После этого несчастия посыпались на голову Казанове как горох из мешка. Некая г-жа Меммо, с сыновьями которой наш герой очень дружил, пожаловалась на него, что он совращает ее сыновей в атеизм. Наш герой очутился под страшным риском предстать перед священным судилищем, которое издревле имело обычай сжигать своих клиентов на костре. Государственным инквизитором был в то время Антонио Кондульмер. Он имел против Казановы зуб и ухватился за представившийся случай. Обвинения со стороны свидетелей накоплялись в изобилии. Было доказано, что Казанова не верит в Бога, а верит в Сатану; это с очевидностью явствовало из показания свидетелей о том, что при неудаче в игре, когда всякий добрый христианин изрыгает хулу на Провидение, Казанова, наоборот, начинал поносить дьявола. Сверх того, было неопровержимо установлено, что наш герой кушает скоромное в постные дни, не ходит в церковь; добрались даже до его франкмасонства! Наконец, немало подозрений возбудила его дружба со многими влиятельными иностранцами, а так как в то же время он был связан узами теснейшей дружбы с тремя сенаторами, от которых мог узнавать государственные тайны, то… Да и вообще, в то доброе старое время долго ли было подыскать резон, чтобы вздернуть человека на виселицу.

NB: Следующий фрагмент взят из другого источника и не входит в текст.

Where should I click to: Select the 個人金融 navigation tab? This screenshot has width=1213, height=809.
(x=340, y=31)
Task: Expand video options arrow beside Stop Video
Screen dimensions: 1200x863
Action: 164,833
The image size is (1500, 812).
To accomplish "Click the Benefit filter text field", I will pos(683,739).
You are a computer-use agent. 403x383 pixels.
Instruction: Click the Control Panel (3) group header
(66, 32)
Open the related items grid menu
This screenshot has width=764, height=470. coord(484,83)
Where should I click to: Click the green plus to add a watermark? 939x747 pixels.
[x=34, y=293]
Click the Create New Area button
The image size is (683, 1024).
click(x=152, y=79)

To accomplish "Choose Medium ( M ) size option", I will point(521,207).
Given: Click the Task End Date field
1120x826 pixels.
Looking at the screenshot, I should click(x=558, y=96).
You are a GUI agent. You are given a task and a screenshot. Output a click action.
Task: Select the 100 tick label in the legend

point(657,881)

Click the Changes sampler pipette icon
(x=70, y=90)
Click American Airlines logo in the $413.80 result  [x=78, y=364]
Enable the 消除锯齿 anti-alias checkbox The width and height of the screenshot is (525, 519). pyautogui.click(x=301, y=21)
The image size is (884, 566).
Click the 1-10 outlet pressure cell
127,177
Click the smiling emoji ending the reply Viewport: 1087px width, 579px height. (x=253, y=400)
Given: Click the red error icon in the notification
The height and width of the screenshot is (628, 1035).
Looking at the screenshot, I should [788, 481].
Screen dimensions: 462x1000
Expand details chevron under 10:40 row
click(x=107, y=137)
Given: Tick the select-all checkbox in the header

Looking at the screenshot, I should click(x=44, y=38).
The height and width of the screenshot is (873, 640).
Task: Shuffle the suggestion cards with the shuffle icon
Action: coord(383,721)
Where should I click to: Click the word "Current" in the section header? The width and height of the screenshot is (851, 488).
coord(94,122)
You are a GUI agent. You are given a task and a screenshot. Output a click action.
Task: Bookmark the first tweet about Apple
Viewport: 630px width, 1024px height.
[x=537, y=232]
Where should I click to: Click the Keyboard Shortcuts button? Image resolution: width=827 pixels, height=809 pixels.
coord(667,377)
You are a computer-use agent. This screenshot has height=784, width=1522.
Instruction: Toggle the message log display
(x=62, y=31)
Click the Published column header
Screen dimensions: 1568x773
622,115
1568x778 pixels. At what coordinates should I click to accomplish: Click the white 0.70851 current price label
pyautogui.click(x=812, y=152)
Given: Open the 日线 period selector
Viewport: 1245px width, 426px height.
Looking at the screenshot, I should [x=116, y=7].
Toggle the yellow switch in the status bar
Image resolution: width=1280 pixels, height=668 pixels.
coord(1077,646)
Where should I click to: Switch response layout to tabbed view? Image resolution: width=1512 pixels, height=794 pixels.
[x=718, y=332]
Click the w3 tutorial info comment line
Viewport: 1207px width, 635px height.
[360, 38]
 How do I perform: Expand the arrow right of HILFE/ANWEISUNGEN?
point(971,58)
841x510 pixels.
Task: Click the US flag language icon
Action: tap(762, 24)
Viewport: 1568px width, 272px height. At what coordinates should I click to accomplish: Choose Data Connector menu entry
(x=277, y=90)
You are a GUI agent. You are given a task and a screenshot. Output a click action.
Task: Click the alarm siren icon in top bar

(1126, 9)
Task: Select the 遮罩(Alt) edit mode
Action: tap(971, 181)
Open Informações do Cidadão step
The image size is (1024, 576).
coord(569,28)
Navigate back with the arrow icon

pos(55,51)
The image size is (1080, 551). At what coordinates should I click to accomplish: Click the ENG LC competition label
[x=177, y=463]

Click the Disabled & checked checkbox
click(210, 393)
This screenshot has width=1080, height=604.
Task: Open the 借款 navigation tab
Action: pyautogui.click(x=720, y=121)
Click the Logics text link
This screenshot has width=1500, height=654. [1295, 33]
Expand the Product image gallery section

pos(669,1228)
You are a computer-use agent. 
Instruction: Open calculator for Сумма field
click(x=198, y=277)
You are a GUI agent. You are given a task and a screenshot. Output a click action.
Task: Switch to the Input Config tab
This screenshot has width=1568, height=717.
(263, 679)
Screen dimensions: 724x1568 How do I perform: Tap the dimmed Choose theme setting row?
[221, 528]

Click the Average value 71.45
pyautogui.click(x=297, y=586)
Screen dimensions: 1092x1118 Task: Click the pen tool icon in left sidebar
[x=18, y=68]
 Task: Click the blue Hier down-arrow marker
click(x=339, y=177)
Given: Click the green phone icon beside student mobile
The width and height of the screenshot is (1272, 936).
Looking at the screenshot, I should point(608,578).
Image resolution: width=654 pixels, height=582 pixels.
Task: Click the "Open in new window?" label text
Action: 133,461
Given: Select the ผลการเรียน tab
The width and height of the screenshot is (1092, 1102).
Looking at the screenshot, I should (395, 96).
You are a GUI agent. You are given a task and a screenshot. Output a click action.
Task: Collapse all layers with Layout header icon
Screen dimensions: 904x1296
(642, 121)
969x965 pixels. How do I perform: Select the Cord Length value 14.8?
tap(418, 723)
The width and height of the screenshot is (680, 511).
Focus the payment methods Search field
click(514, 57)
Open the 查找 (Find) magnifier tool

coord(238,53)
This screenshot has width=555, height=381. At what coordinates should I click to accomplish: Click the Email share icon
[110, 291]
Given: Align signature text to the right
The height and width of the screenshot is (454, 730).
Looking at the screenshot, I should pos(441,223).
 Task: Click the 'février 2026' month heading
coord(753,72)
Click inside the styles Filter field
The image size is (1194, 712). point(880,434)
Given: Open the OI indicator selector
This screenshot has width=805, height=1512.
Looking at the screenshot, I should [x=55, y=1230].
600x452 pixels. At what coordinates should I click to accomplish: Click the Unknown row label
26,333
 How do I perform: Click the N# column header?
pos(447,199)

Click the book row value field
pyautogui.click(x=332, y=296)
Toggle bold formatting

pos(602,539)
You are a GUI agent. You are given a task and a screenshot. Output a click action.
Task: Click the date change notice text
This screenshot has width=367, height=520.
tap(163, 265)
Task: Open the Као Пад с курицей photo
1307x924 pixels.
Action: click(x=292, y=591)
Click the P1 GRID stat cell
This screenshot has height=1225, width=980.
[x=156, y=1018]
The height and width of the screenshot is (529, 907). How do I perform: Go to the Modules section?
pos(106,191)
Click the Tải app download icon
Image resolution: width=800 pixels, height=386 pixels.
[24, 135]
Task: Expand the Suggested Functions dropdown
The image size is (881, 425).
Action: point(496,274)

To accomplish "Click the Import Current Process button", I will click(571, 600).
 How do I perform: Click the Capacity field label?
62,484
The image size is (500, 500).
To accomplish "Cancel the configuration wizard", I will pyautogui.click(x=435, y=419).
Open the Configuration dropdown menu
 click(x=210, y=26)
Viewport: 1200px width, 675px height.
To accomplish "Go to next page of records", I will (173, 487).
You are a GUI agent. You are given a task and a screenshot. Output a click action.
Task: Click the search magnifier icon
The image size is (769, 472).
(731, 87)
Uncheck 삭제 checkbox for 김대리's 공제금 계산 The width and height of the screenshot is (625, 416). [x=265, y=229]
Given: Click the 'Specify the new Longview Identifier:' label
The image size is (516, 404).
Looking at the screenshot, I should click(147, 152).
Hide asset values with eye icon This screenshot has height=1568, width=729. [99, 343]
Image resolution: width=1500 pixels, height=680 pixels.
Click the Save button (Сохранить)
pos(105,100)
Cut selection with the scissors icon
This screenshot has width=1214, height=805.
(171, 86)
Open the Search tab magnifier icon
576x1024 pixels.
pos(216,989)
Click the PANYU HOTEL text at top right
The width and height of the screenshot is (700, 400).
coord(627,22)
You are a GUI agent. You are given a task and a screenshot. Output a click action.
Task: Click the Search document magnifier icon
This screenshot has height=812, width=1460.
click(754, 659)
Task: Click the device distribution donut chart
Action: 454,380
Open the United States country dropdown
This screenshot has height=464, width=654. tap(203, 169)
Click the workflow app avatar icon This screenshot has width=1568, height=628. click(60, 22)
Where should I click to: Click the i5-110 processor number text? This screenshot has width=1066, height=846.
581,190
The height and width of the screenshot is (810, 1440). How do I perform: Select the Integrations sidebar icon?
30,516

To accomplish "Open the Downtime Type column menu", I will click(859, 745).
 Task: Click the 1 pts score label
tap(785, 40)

Все это накоплялось постепенно; Казанова имел перед собой достаточно времени, чтобы спокойно удалиться из Венеции. Добрые люди знали, что верховное судилище пристально следит за ним, и предупреждали его. Он и сам не мог не знать, что в Венеции счастлив только тот смертный, о котором начальство ничего не знает и делами которого не находит интересным заниматься. «Но, — говорит Казанова, — я был врагом всякого беспокойства», — очень типичное выражение. Впрочем, он тут же прибавляет в порыве искренности: «Я был глуп и рассуждал как свободный человек».

Правда, целая туча личных неудач и несчастий не оставляла ему времени призадуматься над опасностью, о которой его предупреждали. Он продолжал проигрывать, его средства словно проваливались в бездну; он заложил все, что у него было ценного, проиграл даже бриллианты своей возлюбленной.